Create a searchable, (auto) tagged PDF via hOCR

Dear Aspose support team,

I create a searchable PDF in the following way with Aspose.PDF Version 21.7.0 in C#:

        const string dataDir = @"C:\Temp\_\Aspose";

        var document = new Aspose.Pdf.Document();
        var page = document.Pages.Add();

        var width = 2550.0 * 72.0 / 300.0;
        var height = 3300.0 * 72.0 / 300.0;

        page.SetPageSize(width, height);

        page.PageInfo.Margin.Bottom = 0;
        page.PageInfo.Margin.Top = 0;
        page.PageInfo.Margin.Left = 0;
        page.PageInfo.Margin.Right = 0;

        using (var stream = File.OpenRead(System.IO.Path.Combine(dataDir, "0.tif")))
        {
            page.AddImage(File.ReadAllText(@"C:\Temp\_\Aspose\0.hOCR.html"), stream, new Aspose.Pdf.Rectangle(0, 0, width, height));
        }

        document.Convert(@"C:\Temp\_\Aspose\log.xml", Aspose.Pdf.PdfFormat.PDF_A_1A, Aspose.Pdf.ConvertErrorAction.Delete);

        using (var output = File.OpenWrite(System.IO.Path.Combine(dataDir, "pdf.pdf")))
        {
            document.Save(output);
        }

This works perfectly. But now I would like to add tags. Preferably automatically, of course, but I have not found a way. The following Convert call did not lead to the desired result.

        document.Convert(@"C:\Temp\_\Aspose\log.xml", Aspose.Pdf.PdfFormat.PDF_UA_1, Aspose.Pdf.ConvertErrorAction.Delete);

I came across the following approach:

(Document Accessibility with Aspose.PDF for .NET)

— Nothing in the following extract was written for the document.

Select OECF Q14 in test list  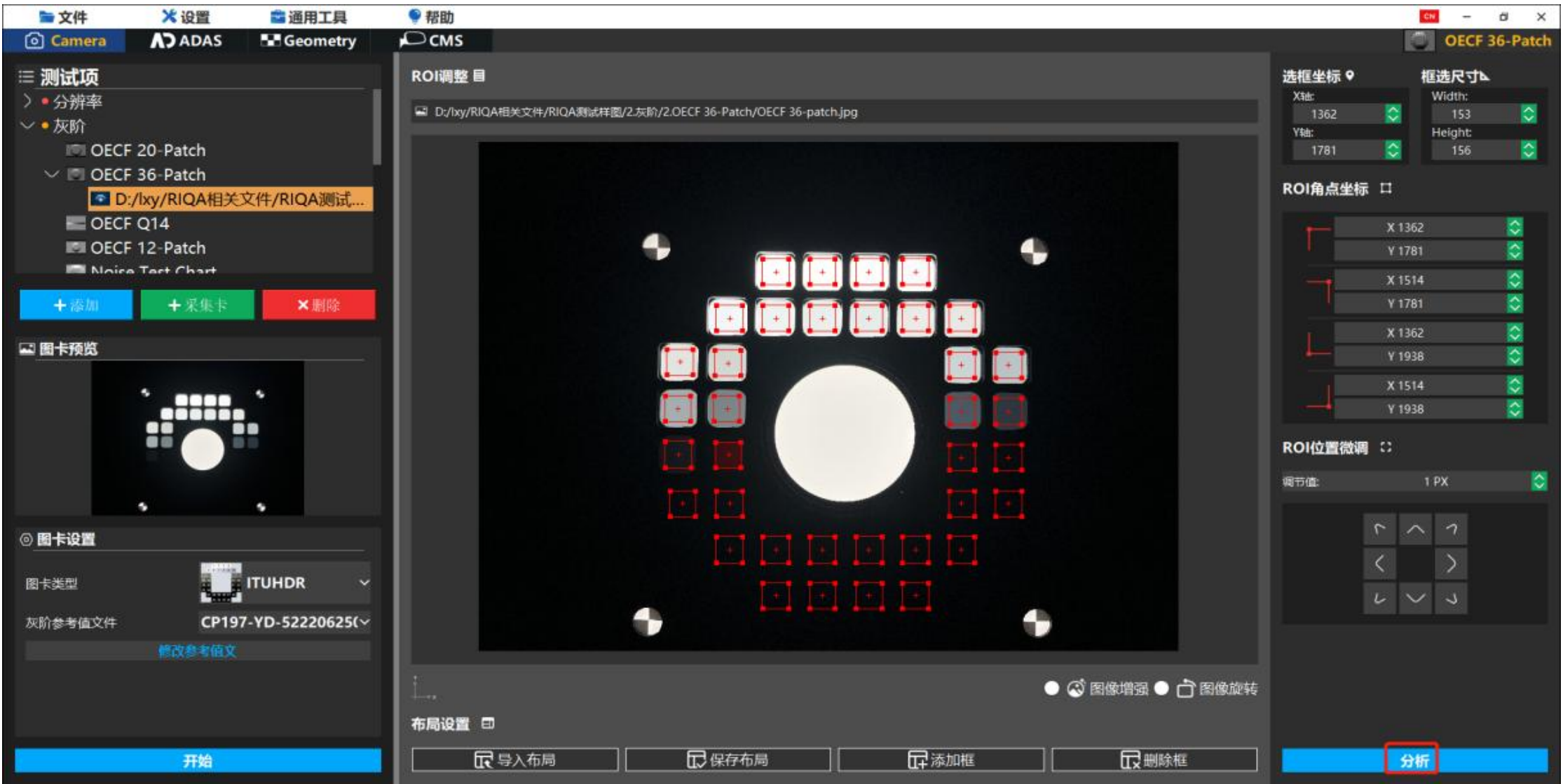[x=130, y=223]
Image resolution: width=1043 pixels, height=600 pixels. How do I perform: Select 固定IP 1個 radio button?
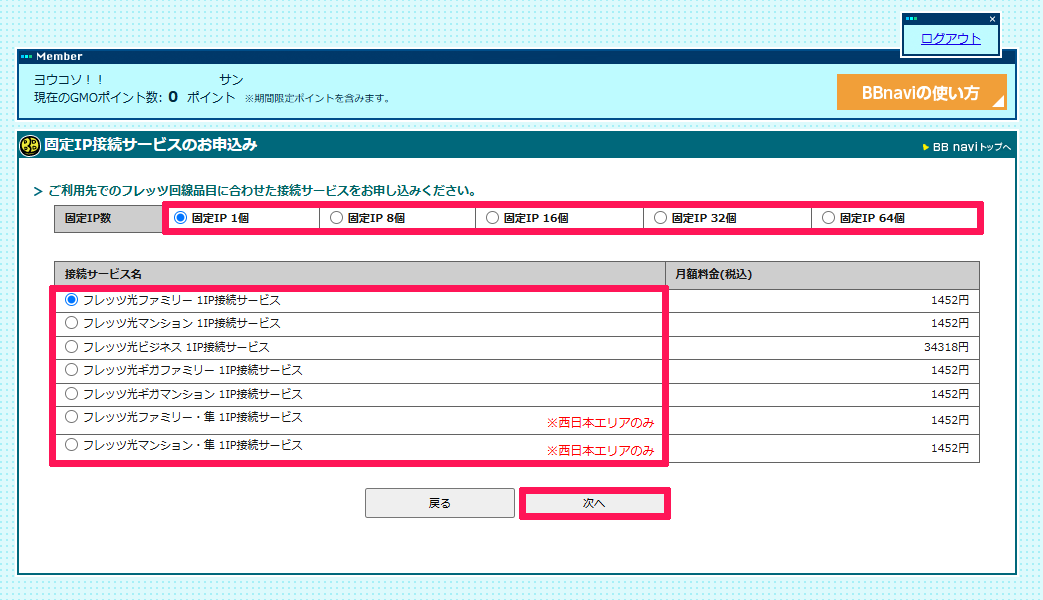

But here the text coordinates of the OCR are lost, so to speak. It seems to me the tagged content can only be added in “flow”, but not with fixed coordinates. Also, I can’t find the option to make the text invisible, as it is in the source document.

Does Aspose.PDF for .NET provide a way to accomplish this?

@KlausH

Could you please share sample file(s) along with some screenshots of the issue that you are facing? We will test the scenario in our environment using your code snippet and address it accordingly.

Thank you for taking care of this case. The referenced files 0.tif and 0.hOCR.html are in the zip 0.zip (38.0 KB). For this example the size of the image has changed, now it is 2479 x 3504.

This is the PDF I would like to have: a searchable PDF with tags: expected.pdf (122.1 KB)

It has tags: exptected tags.png (46.5 KB)

Please also note, if you open the expected.pdf with Adobe Reader, do a Select All on the text, then the coordinates of the letters of the selected text will match.

Here now the result, which is generated with the above code: result.pdf (147.8 KB)

It has no tags, which is to be expected because there is no code for it either: no tags.png (11.9 KB)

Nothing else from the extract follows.